Par le passé, certains mouvements de consommateurs ont tenté d'infléchir l'inflation à l'aide de grèves de la consommation. Ces solutions vous semblent-elles viables ? Quel a pu être leur degré de réussite par le passé ?

Philippe Crevel : Par définition, l’inflation est un problème monétaire qui se caractérise notamment par un déséquilibre entre l’offre et la demande. L’argent, qui est le carburant de l’inflation, peut être visé par les politiques des banques centrales quand elles essaient de réduire l’accès à la monnaie.

Bien sûr, il est aussi possible de jouer sur l’offre et la demande. Soit en augmentant la première, soit en diminuant la seconde. On peut d’ailleurs, dans le second cas, le faire sciemment, à travers un boycott ou une grève de la consommation par exemple. Les Français le font quelque peu aujourd’hui : ils privilégient actuellement leur épargne plutôt que la consommation… et c’est pourquoi celle-ci marque un léger retrait. Certains secteurs, comme celui du bio, sont en difficulté précisément à cause de cela.

Dès lors, il va de soi qu’un comportement de frugalité est favorable à la baisse des prix et nous l’avons testé cet hiver avec l’énergie. Moins de consommation d’électricité et de gaz ont, de facto, contribué à la baisse des prix.

Est-il temps que les consommateurs se montrent moins passifs face à l’inflation ? Comment ? 

Philippe Crevel : C’est évidemment difficile à dire : pour certains ménages, modestes, il est ardu d’entendre un tel discours. Ceux-là sont confrontés à des urgences financières et à des dépenses incompressibles qui rendent cet argumentaire inécoutable.

Ceci étant dit, il peut être envisageable (en fonction des capacités de chacun) de mieux sélectionner les produits pour contribuer à la baisse de l’inflation, en s’appuyant notamment sur la concurrence. Malheureusement, cela n’est pas facile non plus et cela nécessite un temps que tout le monde n’a pas nécessairement.

Un consommateur plus vigilant sur les hausses de prix peut sanctionner les entreprises qui se montrent peu scrupuleuses en matière de tarifs et de marges.

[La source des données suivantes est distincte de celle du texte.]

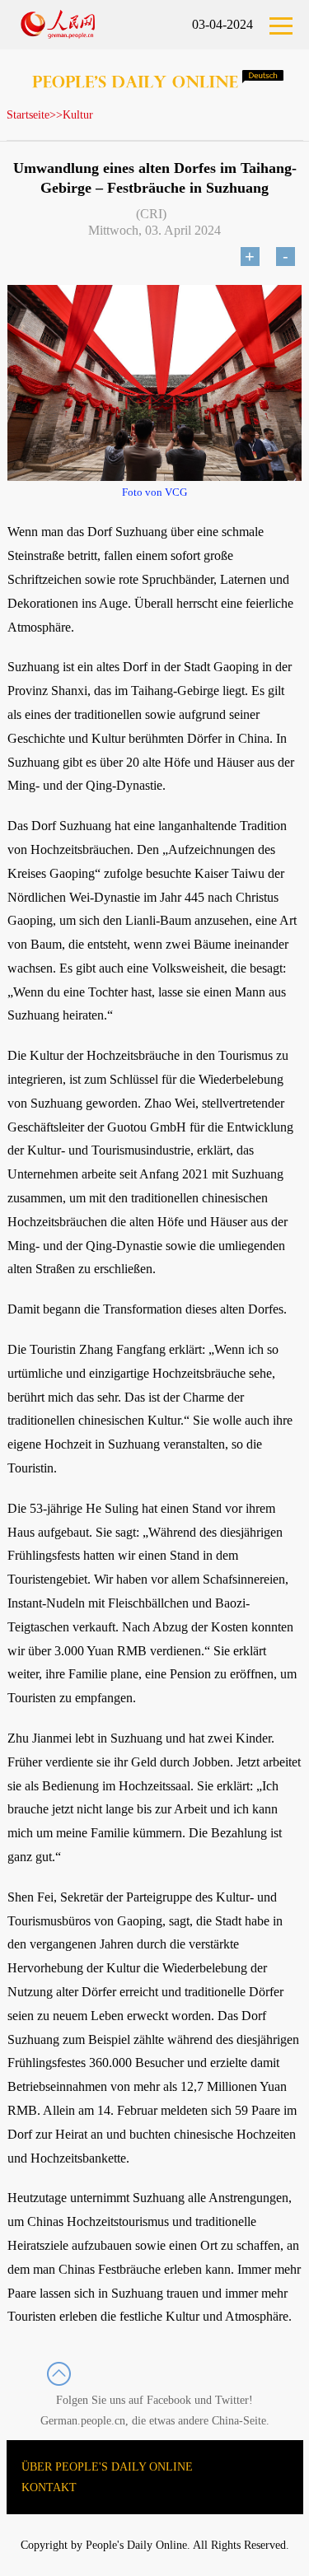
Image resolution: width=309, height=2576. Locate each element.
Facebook (169, 2400)
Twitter (232, 2400)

Alexandre Lohmann : C’est une question à laquelle il est difficile de répondre. Ce qui amène à une baisse de l’inflation c’est, évidemment, une réduction de la demande. Si les consommateurs continuent d’acheter à des prix plus élevés, ils alimentent de fait l’inflation. Inévitablement, si l’ensemble des consommateurs s’accordait pour mener une grève de la consommation, oui cela permettrait une baisse des prix. Mais cela reste très théorique et même assez absurde quand on sait qu’une partie considérable des dépenses des Français apparaissent captives.

Une des manières qui apparaît envisageable pour sortir d’une crise inflationniste, c’est la diminution (ordonnée) de la croissance nationale. Bien sûr, il ne s’agit pas d’organiser une récession mais en réduisant les dépenses publiques, il est possible de naturellement limiter la demande.

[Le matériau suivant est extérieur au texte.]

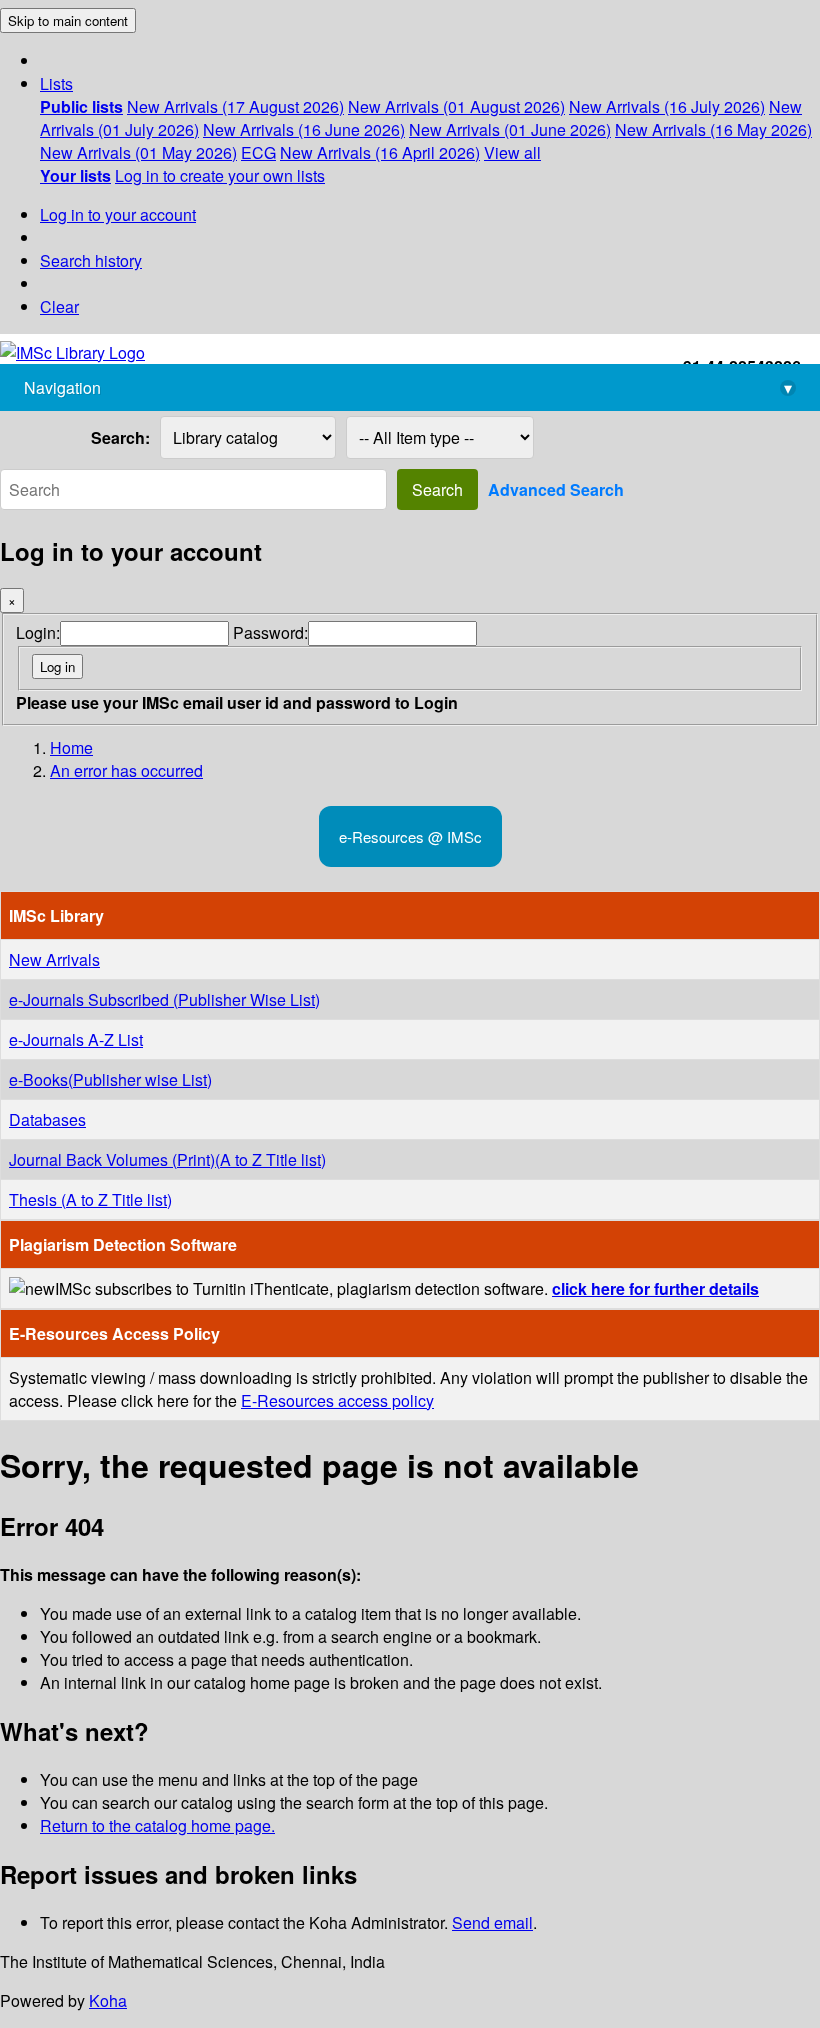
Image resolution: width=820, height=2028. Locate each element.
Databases (47, 1119)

Dans quelle mesure ces solutions, tant celles provenant de banques centrales que celles mises en place par d'éventuels mouvements de consommateurs, pourraient-elles être acceptées par la population globale ? Peut-on légitimement dire à son employé qu'il ne sera pas augmenté… parce que l'on espère que les entreprises concurrentes (ou non) sauront faire preuve de modération dans la façon dont elles fixent leurs prix ?

Philippe Crevel : Il y a, en France, un problème de pouvoir d’achat qui prédate considérablement l’inflation. C’est un défaut structurel de notre économie : les salaires sont relativement faibles et ils sont confrontés à des dépenses qui augmentent, notamment en matière de logement ou de transport. Ceci rend effectivement un tel argumentaire peut-être difficile à entendre pour un grand nombre de Français. C’est là que la théorie se heurte à la pratique.

Le problème de l’économie est plus grand que celui que pose l’inflation. C’est avant tout un problème de productivité : elle baisse, ce qui signifie que les coûts augmentent. A terme, cela veut dire qu’il est plus complexe d’augmenter les salaires. C’est aussi la conséquence de la désindustrialisation : la France est un pays de services domestiques à faible valeur ajoutée, ce qui ne permet pas de proposer de forts salaires à l’embauche.

Tant qu’il n’existe aucun horizon d’amélioration sensible des salaires, ce discours restera difficile à faire entendre.